Post: # 69476Unread post wykvlvr
Wed May 11, 2022 2:18 pm

My only choice is to start things inside and move outside. This year I am about a month late for tomatoes, skipped peppers and just got the okra started to plant in the front yard as a oh pretty plant. We tend to be on the cold side for Okra but hey I have room for pretty plants so will put in a few... Redbuds in the area are just starting to bloom... dandelions are up now but the spring bulbs are just putting up flower stalks. It has been an odd year as this week we are in the mid 70s! but my friend is getting snow...
Wyoming
Zone 5
Elevation : 6,063 ft
Climate : semi-arid
Avg annual rainfall = 16 inches

User avatar
wykvlvr
Reactions:
Posts: 471
Joined: Fri Jun 26, 2020 11:36 am
Location: Southeast Wyoming

Re: Okra 2022

#25

Post: # 69477Unread post wykvlvr
Wed May 11, 2022 2:19 pm

@GoDawgs My only choice is to start things inside and move outside. This year I am about a month late for tomatoes, skipped peppers and just got the okra started to plant in the front yard as a oh pretty plant. We tend to be on the cold side for Okra but hey I have room for pretty plants so will put in a few... Redbuds in the area are just starting to bloom... dandelions are up now but the spring bulbs are just putting up flower stalks. It has been an odd year as this week we are in the mid 70s! but my friend is getting snow...
Wyoming
Zone 5
Elevation : 6,063 ft
Climate : semi-arid
Avg annual rainfall = 16 inches

User avatar
brownrexx
Reactions:
Posts: 2079
Joined: Thu Dec 12, 2019 1:05 pm
Location: Southeast PA, zone 6b

Re: Okra 2022

#26

Post: # 69485Unread post brownrexx
Wed May 11, 2022 5:55 pm

@wykvlvr the first 2 years I grew okra I started it indoors in pots like my tomatoes but 2 weeks later than the tomatoes because it grows pretty fast. They transplanted OK.

User avatar
worth1
Reactions:
Posts: 14439
Joined: Tue Dec 10, 2019 12:32 pm
Location: 25 miles southeast of Waterloo Texas

Re: Okra 2022

#27

Post: # 69486Unread post worth1
Wed May 11, 2022 6:01 pm

I've transplanted okra under the most adverse conditions.
They did fine.
Just pulled them up by the roots and moved them.
Worth
25 miles southeast of Waterloo Texas.

You can't argue with a closed mind.
You might as well be arguing with a cat.

friedgreen51
Reactions:
Posts: 169
Joined: Sat May 09, 2020 9:03 am
Location: Central North Carolina

Re: Okra 2022

#28

Post: # 69493Unread post friedgreen51
Wed May 11, 2022 10:08 pm

One of our favorite ways to cook okra is to slice it about 1/2 inch thick. We then saute it in olive oil with thinly sliced Vidalia onions and then lightly salt with finishing salt. It is delicious that way. We also like it grilled as GoDawgs suggested. Of course the batter fried is delicious also.

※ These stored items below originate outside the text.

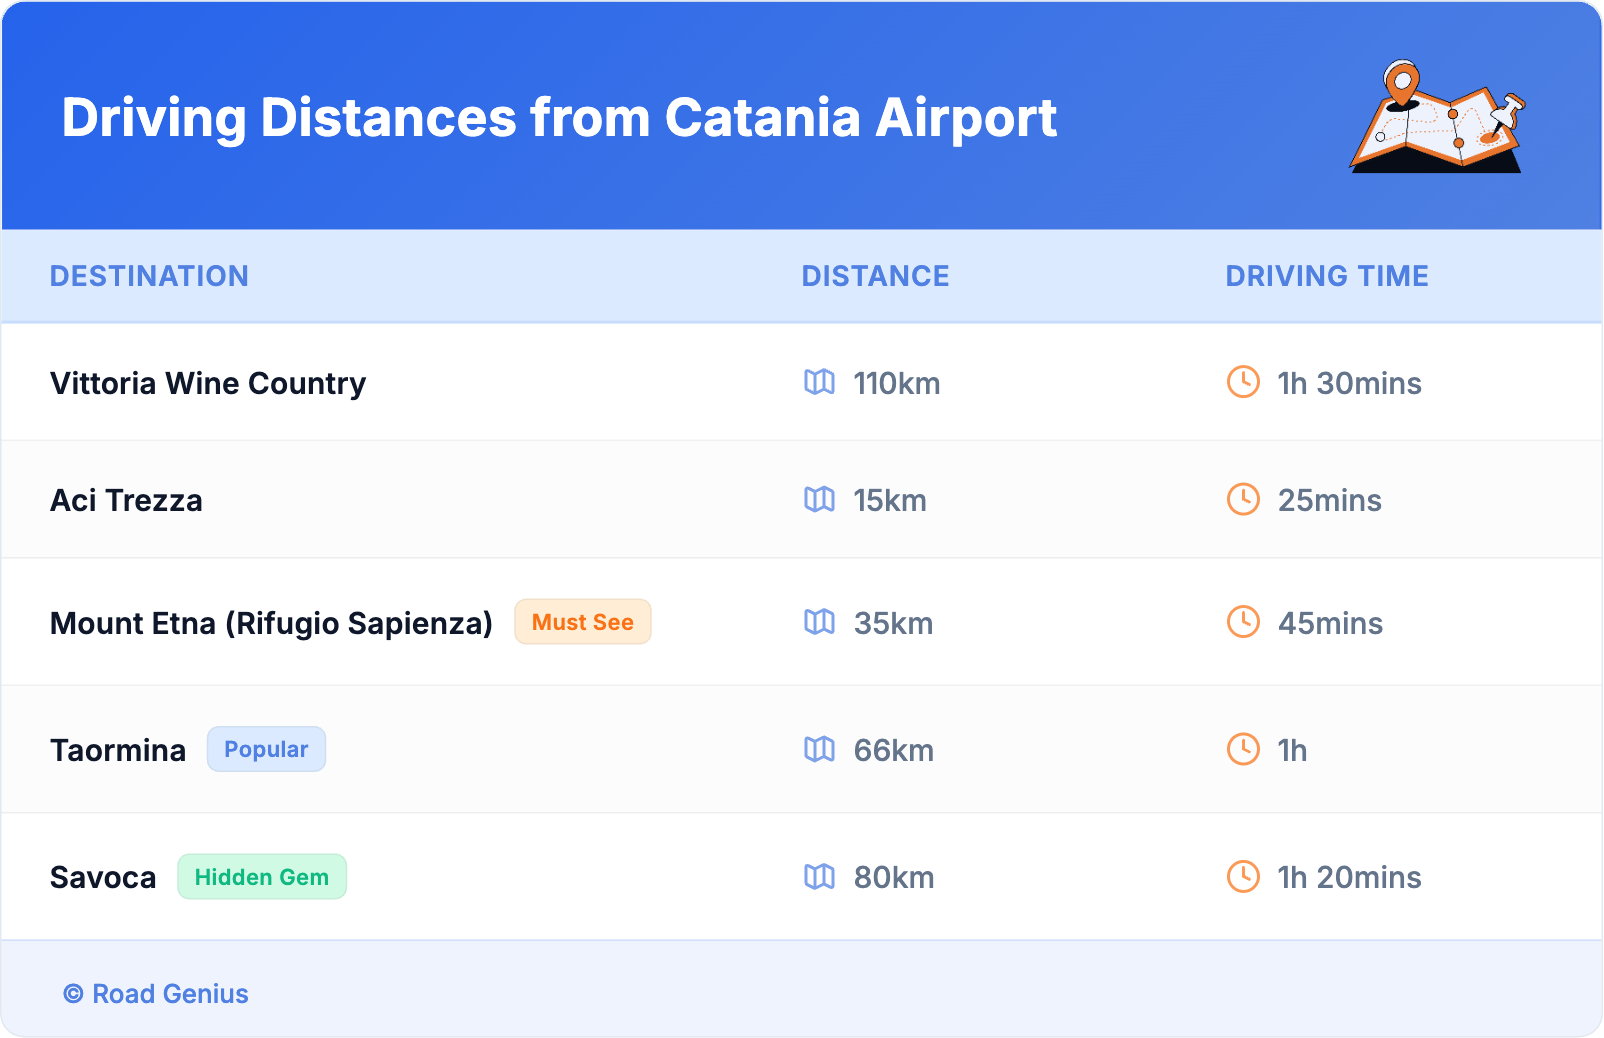The width and height of the screenshot is (1604, 1038).
Task: Click the Driving Distances from Catania Airport title
Action: [559, 118]
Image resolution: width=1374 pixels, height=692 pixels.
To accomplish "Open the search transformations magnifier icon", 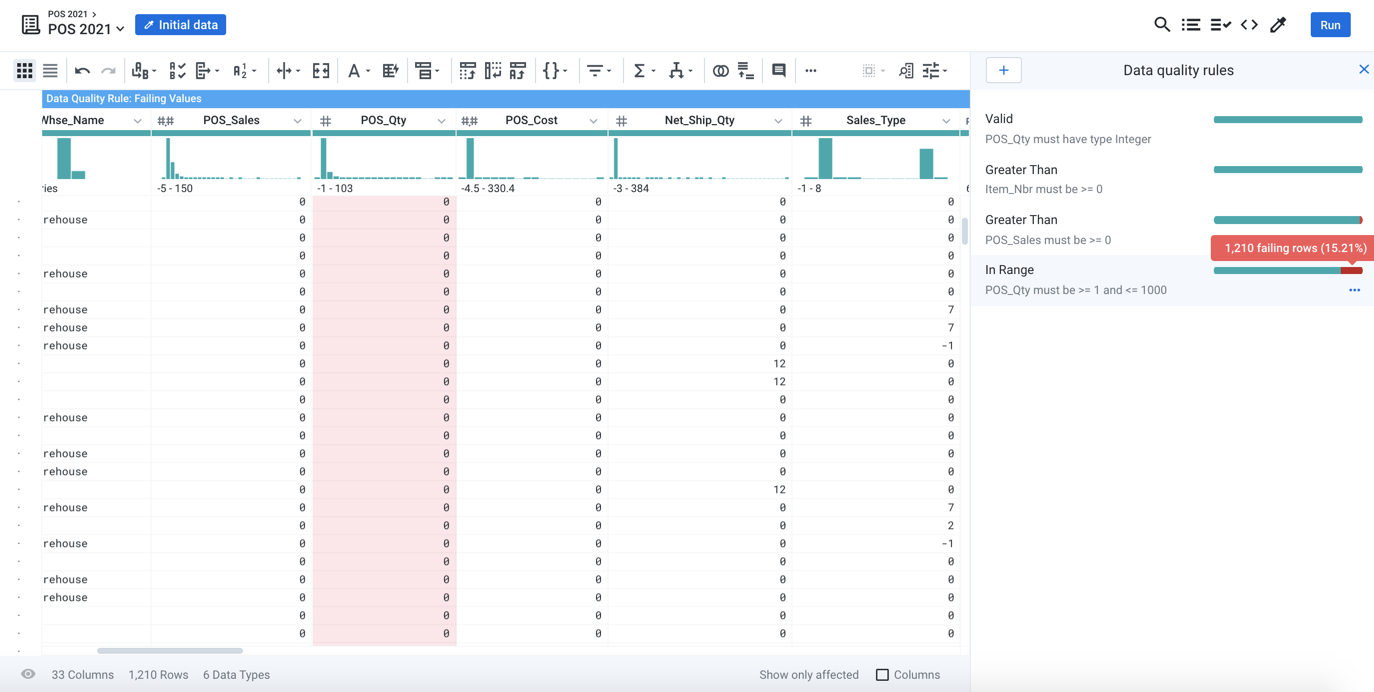I will (1161, 25).
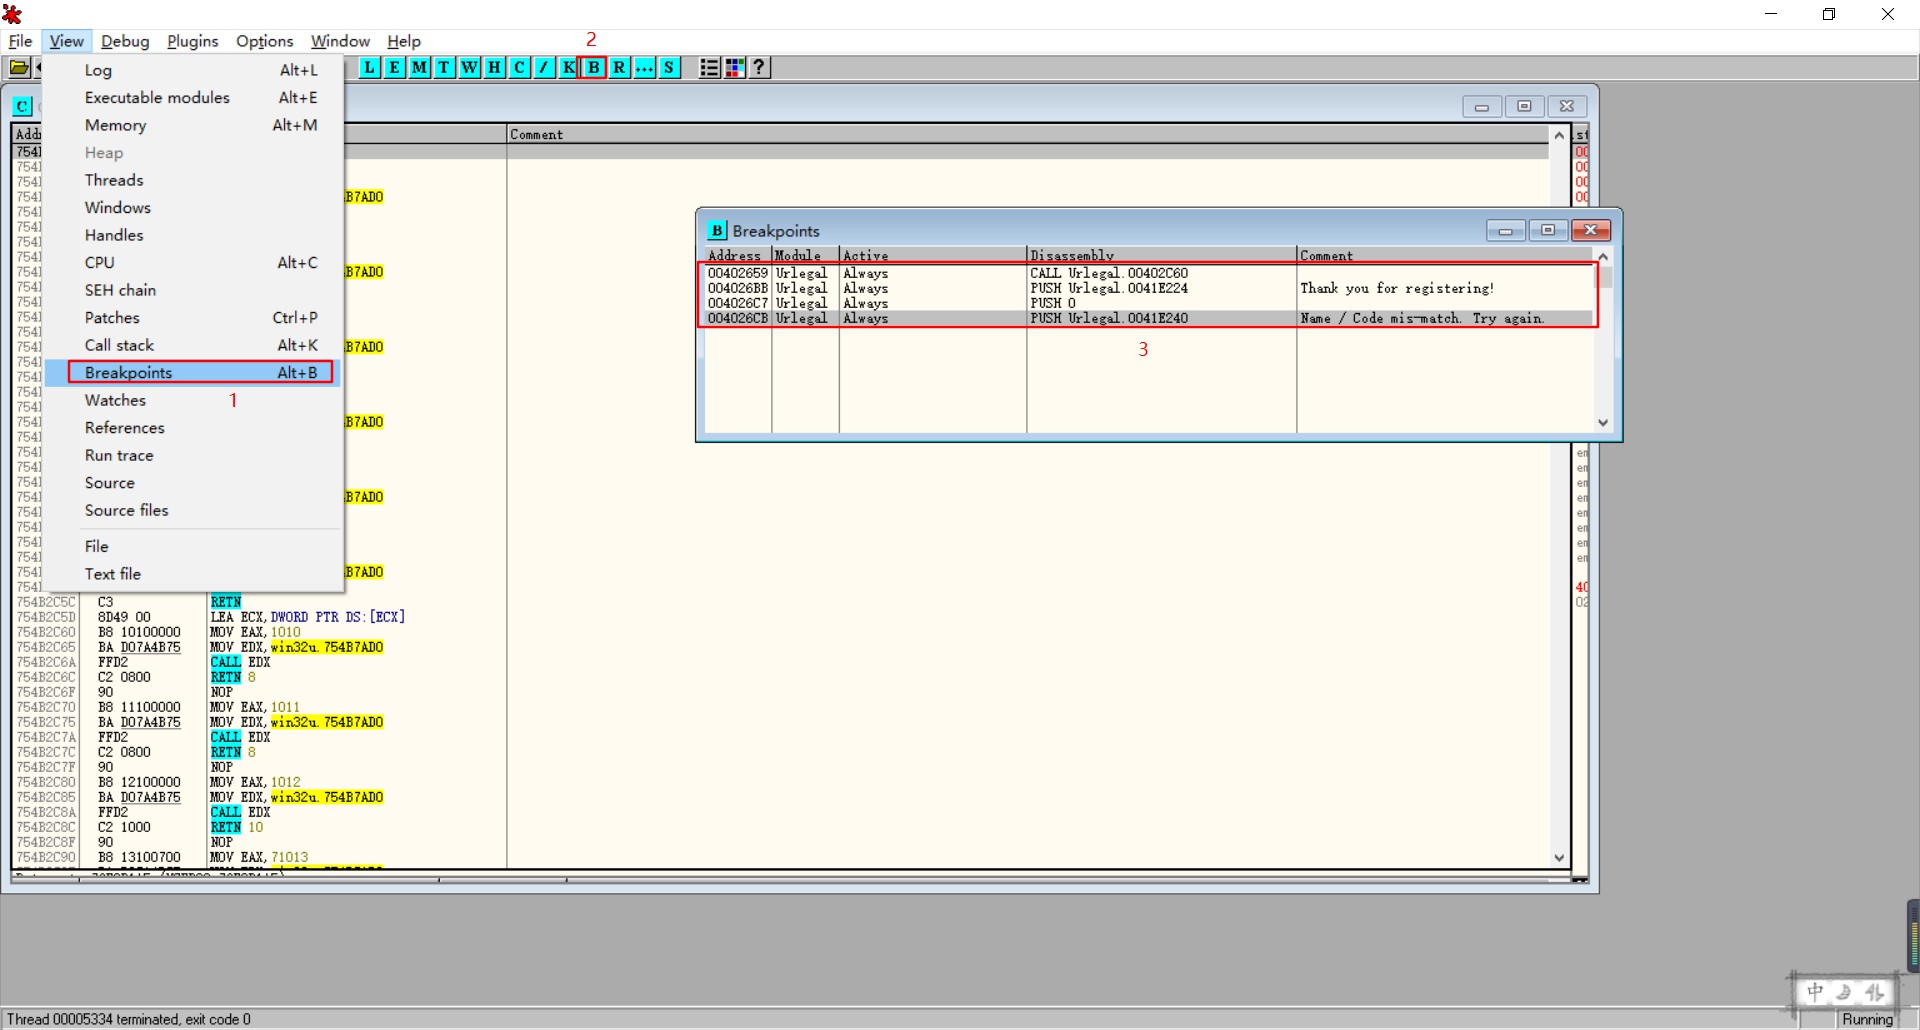Click the Help question mark toolbar icon
This screenshot has width=1920, height=1030.
[760, 67]
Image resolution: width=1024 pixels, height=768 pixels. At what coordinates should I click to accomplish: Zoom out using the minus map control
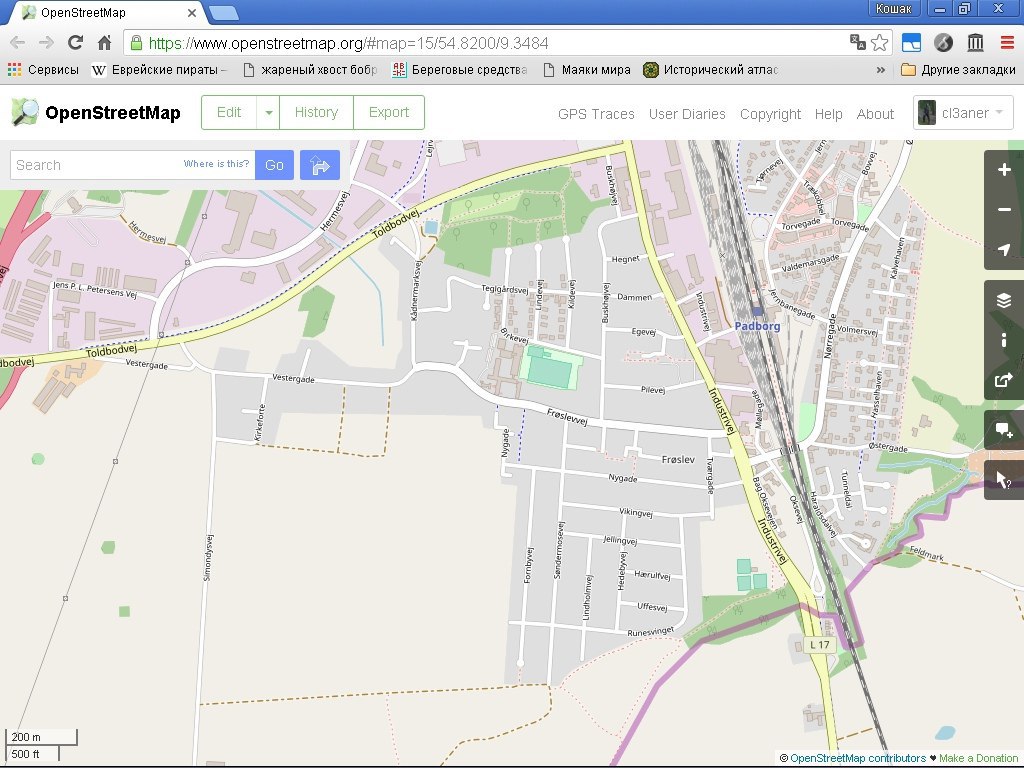pyautogui.click(x=1004, y=210)
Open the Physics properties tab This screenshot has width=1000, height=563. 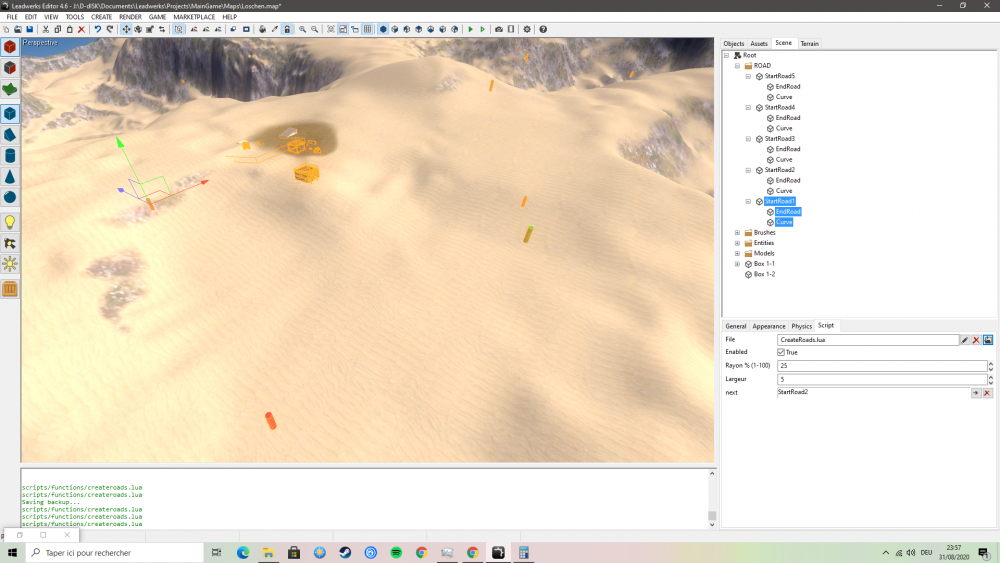click(x=801, y=326)
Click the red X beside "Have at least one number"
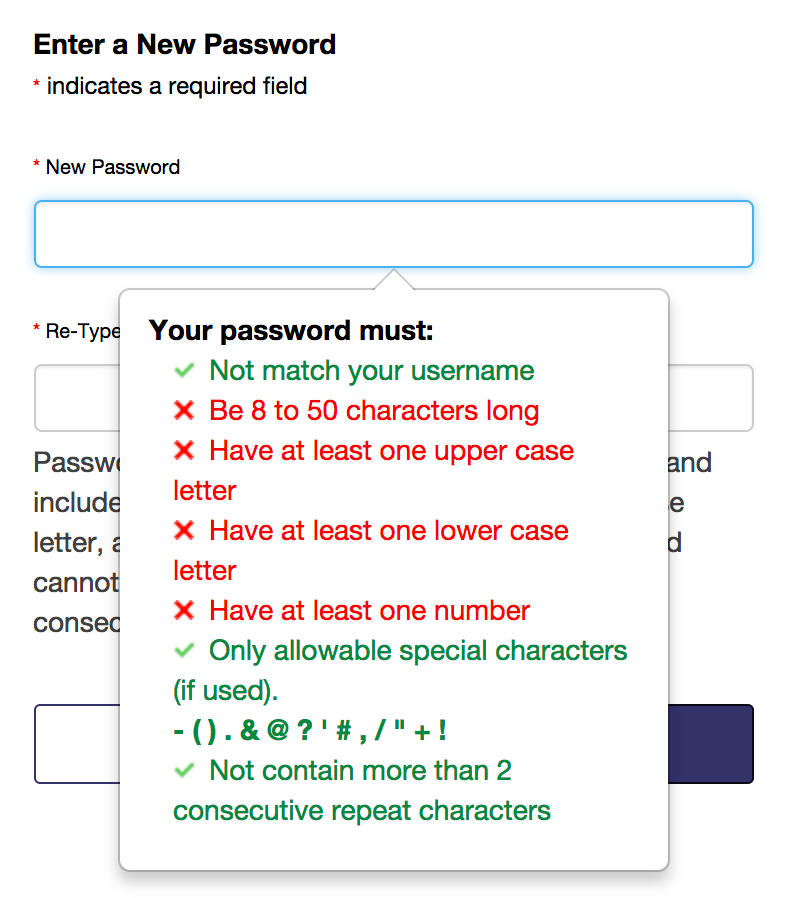790x898 pixels. [183, 611]
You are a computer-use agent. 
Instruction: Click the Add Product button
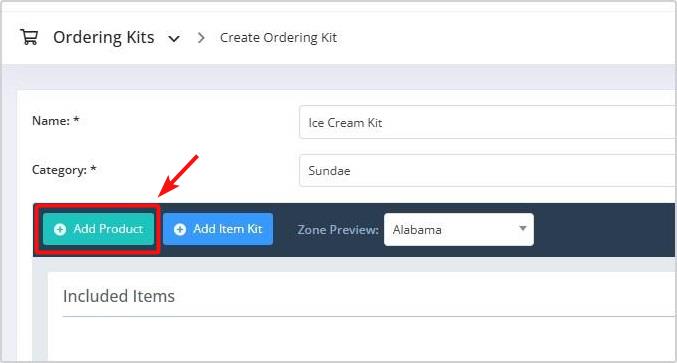pos(98,229)
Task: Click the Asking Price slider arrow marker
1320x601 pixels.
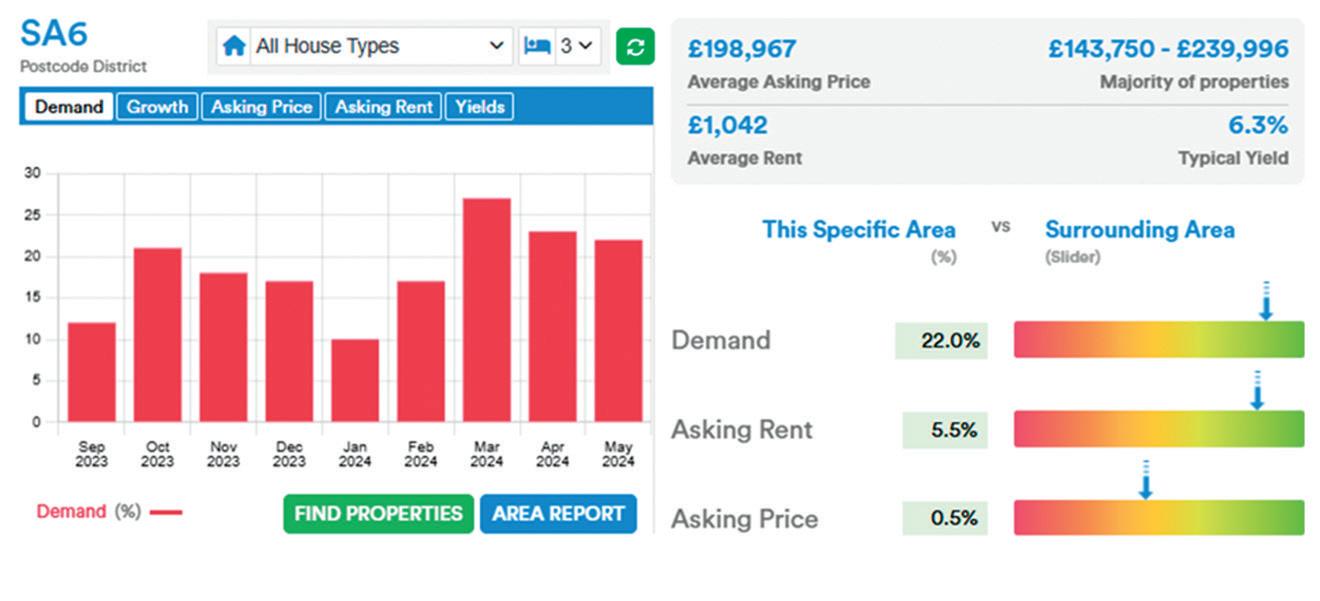Action: (x=1146, y=481)
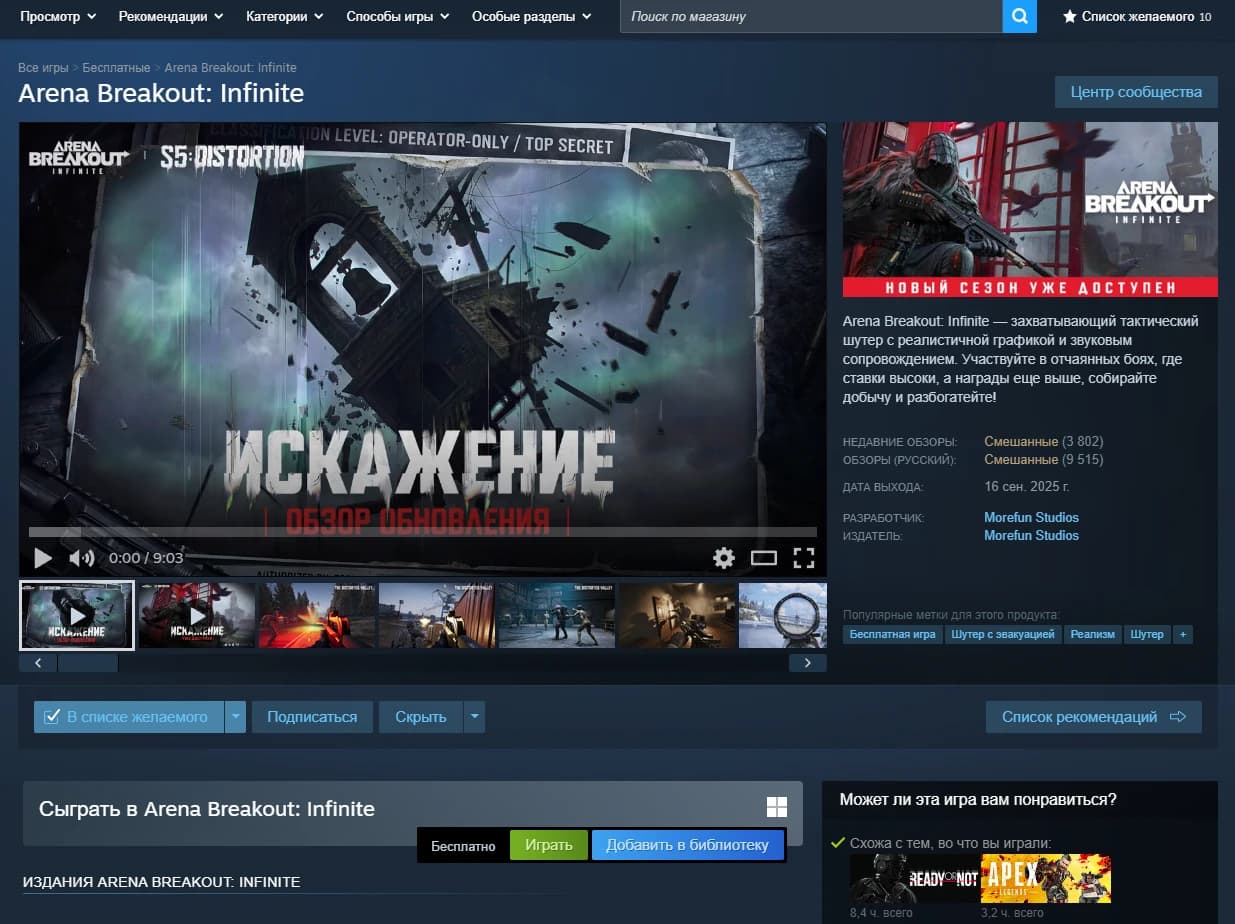This screenshot has width=1235, height=924.
Task: Enter fullscreen video mode
Action: pyautogui.click(x=804, y=557)
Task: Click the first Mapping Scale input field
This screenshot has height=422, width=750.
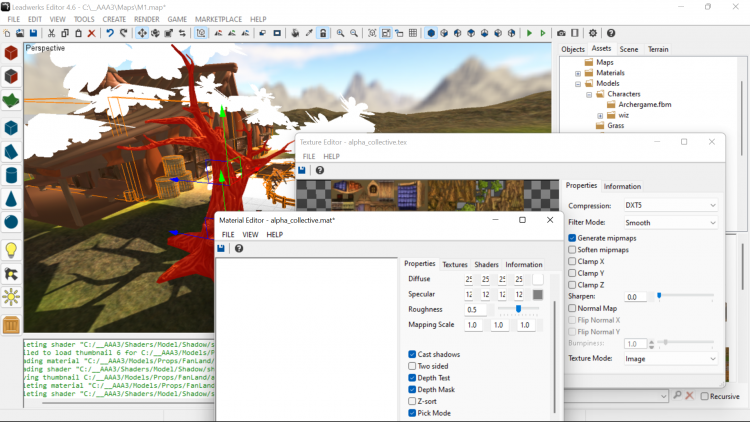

We are huge okra fans. I am trying 5 different kinds this year. I grew Pot Belly and Burgundy last year and really liked both. In addition to Pot Belly and Burgundy I have added to the line-up this year White Velvet, Jambalaya, and Emerald. White Velvet (a spineless variety) was popular in the late 1890's in Alabama, Louisiana, Georgia and Mississippi. It became less popular by the 1930's as it was edged out by Clemson Spineless. The variety was kept alive by being passed down in families. I bought the seed from TrueLove Seed. I will be growing about 30 plants, 6 of each. We eat it multiple times per week when the harvest comes in. Okra readily cross pollinates if an insect enters the bloom of more than one variety of okra. Okra can self pollinate so I bag the blooms to keep the okra from cross pollinating. Other than bagging the blooms, the only other option is to self isolate by at least 800 feet. Here is SeedSavers Exchange recommended minimum distances to avoid cross pollination: https://www.seedsavers.org/site/pdf/crop_chart.pdf If growing more than 1 variety in close proximity, you may wind up with a mix of the varieties if you are saving the seed.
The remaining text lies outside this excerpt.